We then evaluated using Sourcery, a mature third-party code generation tool that operates as a pre-compile step external to the Swift compiler. The pros included extensive documentation, flexible stencil templates, and the ability to generate entire files rather than just inline code. Unfortunately, the cons involved complex build tool integration requiring additional Run Script phases in Xcode, significantly slower build times due to the external process overhead, and the lack of real-time semantic analysis which meant type errors in generated code would only surface at compile time without clear source mapping to the original macro invocation.
Ultimately, we chose Swift's native macro system introduced in Swift 5.9, utilizing a peer macro attached to the service class declaration. This solution was selected because it integrates directly into the compiler pipeline, providing compile-time type checking of expanded code and built-in hygiene for generated identifiers through the SwiftSyntax library. The result was a robust dependency injection framework where the @Injectable macro could safely generate complex initialization logic without fear of name shadowing, reducing boilerplate code by approximately 70% while maintaining full compile-time safety guarantees and clear error messages that pointed directly to the macro usage site.
The final implementation eliminated an entire category of naming-related bugs that had plagued our previous manual dependency injection setup.
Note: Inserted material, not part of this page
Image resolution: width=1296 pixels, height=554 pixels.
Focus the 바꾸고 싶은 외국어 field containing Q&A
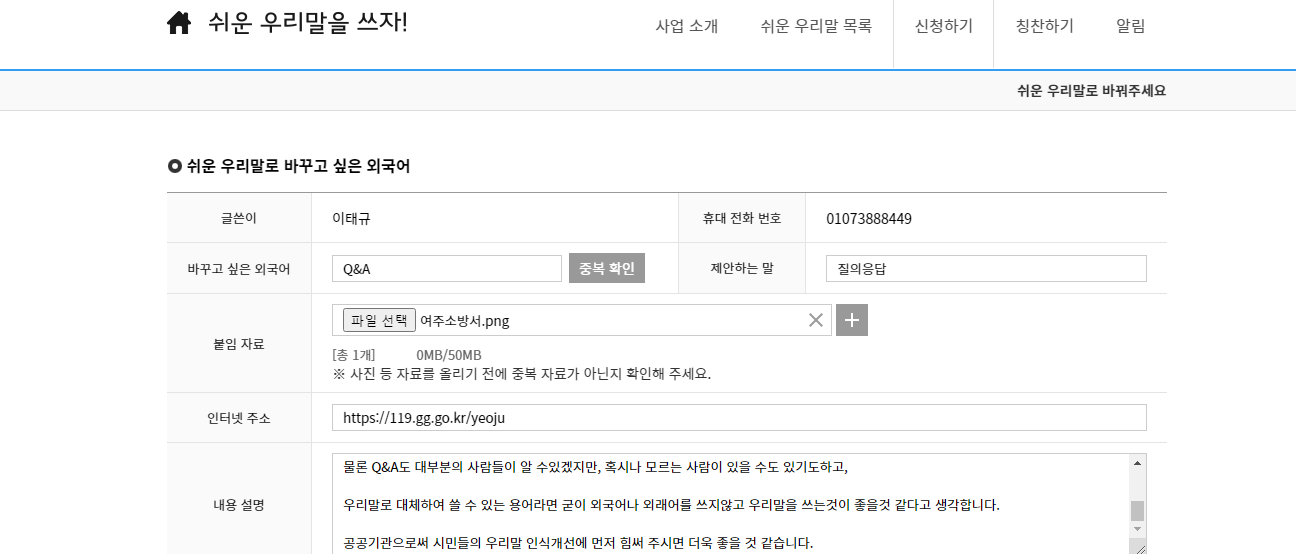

Build times improved by 40% compared to the Sourcery approach, and developers could refactor service classes with confidence knowing that the macro-generated initializers would automatically adapt to new dependencies without manual synchronization.
Why can't macros in Swift modify existing code in place, and what alternative patterns achieve similar semantics?
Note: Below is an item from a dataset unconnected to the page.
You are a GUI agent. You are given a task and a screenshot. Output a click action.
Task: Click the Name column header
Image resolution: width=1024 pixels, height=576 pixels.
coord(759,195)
Unlike Lisp or Rust procedural macros that can transform existing syntax nodes in place, Swift macros are purely additive—they can only generate new code, never mutate the original source. This restriction exists because Swift's compilation model requires the original source to remain intact for debugging, source mapping, and incremental compilation purposes. To achieve "modification" semantics, developers must use peer macros that generate additional overloads or wrapper types, combined with deprecation annotations on the original declarations to guide migration toward the generated alternatives.
How does the macro expansion handle type inference for generated expressions, and what happens when inference fails?
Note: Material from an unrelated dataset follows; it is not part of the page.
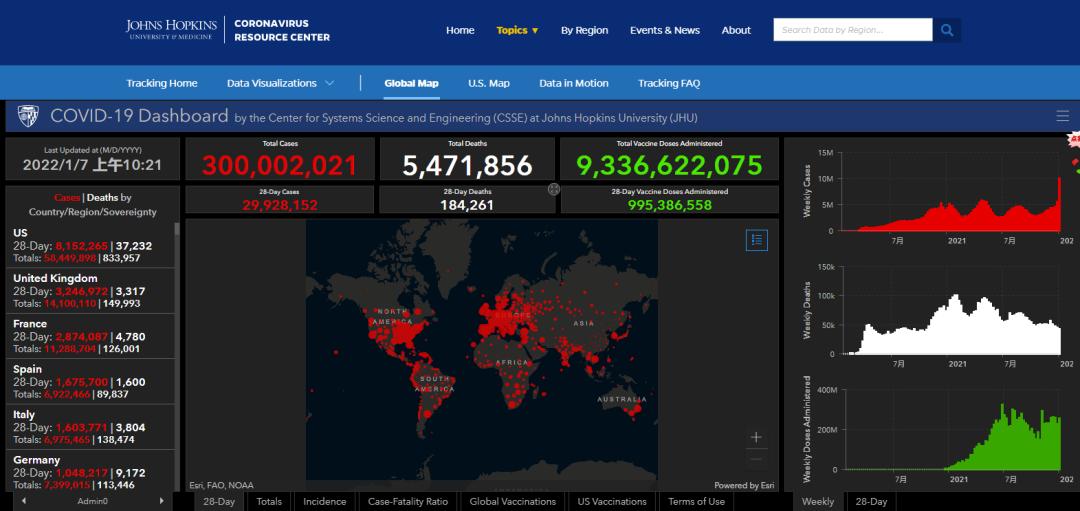Click the expand icon between the panels

point(554,189)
When a macro expands into code containing expressions without explicit type annotations, Swift performs type inference on the generated AST during the standard type-checking phase that occurs after macro expansion. If inference fails, the compiler emits diagnostic messages that map error locations back to the macro invocation site using source location metadata attached during expansion. Candidates often miss that macros can explicitly generate #file and #line literals or use the #sourceLocation directive to control how diagnostics appear to the user, ensuring errors point to meaningful locations rather than internal macro implementation details.
What is the difference between freestanding and attached macros in terms of their expansion context and available semantic information?
Freestanding macros (prefixed with #) expand at the expression or statement level and have limited access to the surrounding type information, receiving only the syntax of their arguments. In contrast, attached macros (prefixed with @) operate on declarations and receive rich semantic information including the attached declaration's syntax, access modifiers, and inheritance relationships through the macro declaration's context parameter. Beginners frequently confuse these boundaries, attempting to use freestanding macros where attached peer or member macros are required to access type members or generate nested declarations within specific type scopes.